6.2 Timeout configuration

server {
    proxy_connect_timeout  3s;   # Establishing TCP connection timeout    proxy_send_timeout     10s;  # Send request to the backend timeout    proxy_read_timeout     30s;  # Receive backend response timeout}

6.3 Kernel & Network Tuning

• somaxconn

sysctl -w =65535

• tcp_tw_reuse/tcp_fin_timeout: Accelerate TIME_WAIT recycling
• ulimit -n: Increase file descriptor upper limit

7. Monitoring & Logging

7.1 Stub Status

existserver{}Section opens:

location /nginx_status {
    stub_status on;
    allow  127.0.0.1;
    deny   all;
}

Output example:

Active connections: 291 
server accepts handled requests
 15394 15394 54123 
Reading: 0 Writing: 1 Waiting: 290

7.2 Log format customization

log_format main '$remote_addr - $remote_user [$time_local] '
                '"$request" $status $body_bytes_sent '
                '"$http_referer" "$http_user_agent" '
                'rt=$request_time ua="$upstream_addr" us="$upstream_response_time"';
access_log /var/log/nginx/ main;

• rt/usCan be used for requesting time-consuming analysis and back-end performance monitoring.
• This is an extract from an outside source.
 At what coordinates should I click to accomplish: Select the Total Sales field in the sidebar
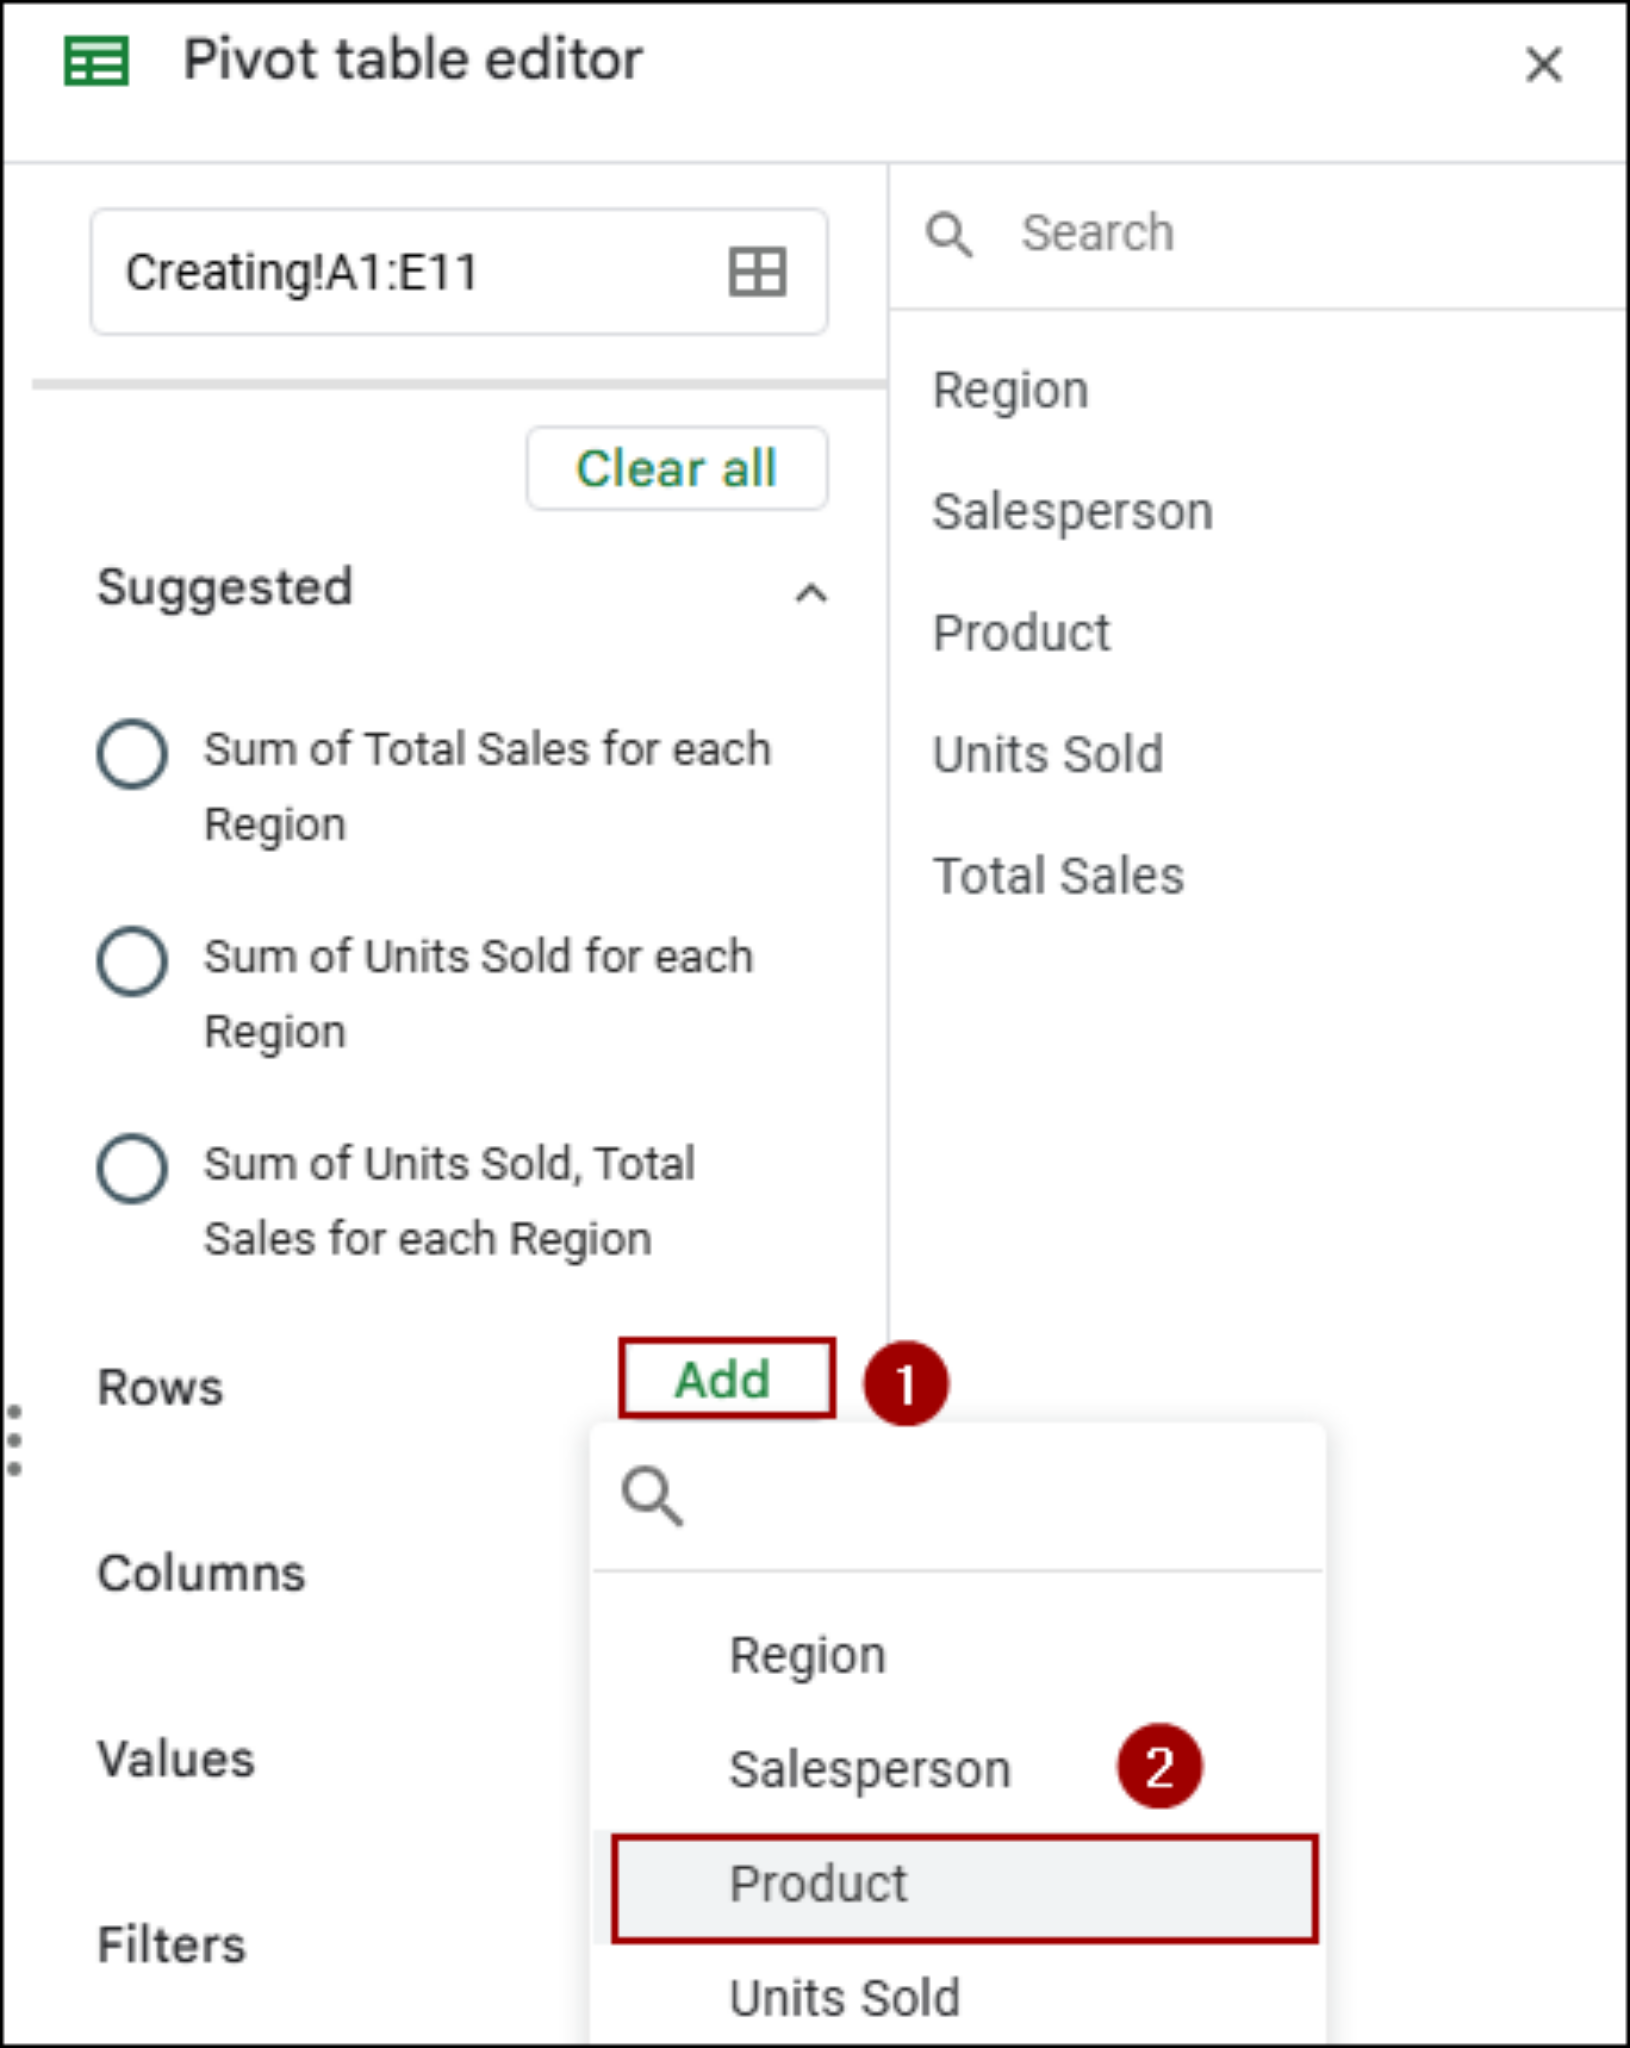1058,876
7.3 Prometheus Integration

• usenginx-prometheus-exporter；
• Combined with Grafana to build a real-time large screen.

8. Common troubleshooting

9. Advanced & Expand

• Dynamic DNS resolution：

server  resolve; + resolver

• gRPC & HTTP/2：

http2 on;
grpc_pass grpc://backend;

• cache：proxy_cache_path + proxy_cache
• Safety: IP whitelist, WAF (ModSecurity), TLS uninstallation and hardware acceleration

Summarize

This article systematically covers:

1. NGINX architecture and event model
2. Windows and Linux dual-platform installation and service
3. Core scheduling algorithm: polling, minimum connection, IP hashing, weighting, standby/downline
4. Health Checkup (Passive & Active)
5. Performance and kernel tuning
6. Monitoring, log collection and visualization
7. Common troubleshooting and advanced functions

Through the above practices, you can quickly build a highly available, scalable HTTP load balancing layer in your own development environment or production cluster. In the future, it can combine Service Mesh, WAF, security audit and grayscale release to achieve more advanced traffic control and operation and maintenance automation.

The above is personal experience. I hope you can give you a reference and I hope you can support me more.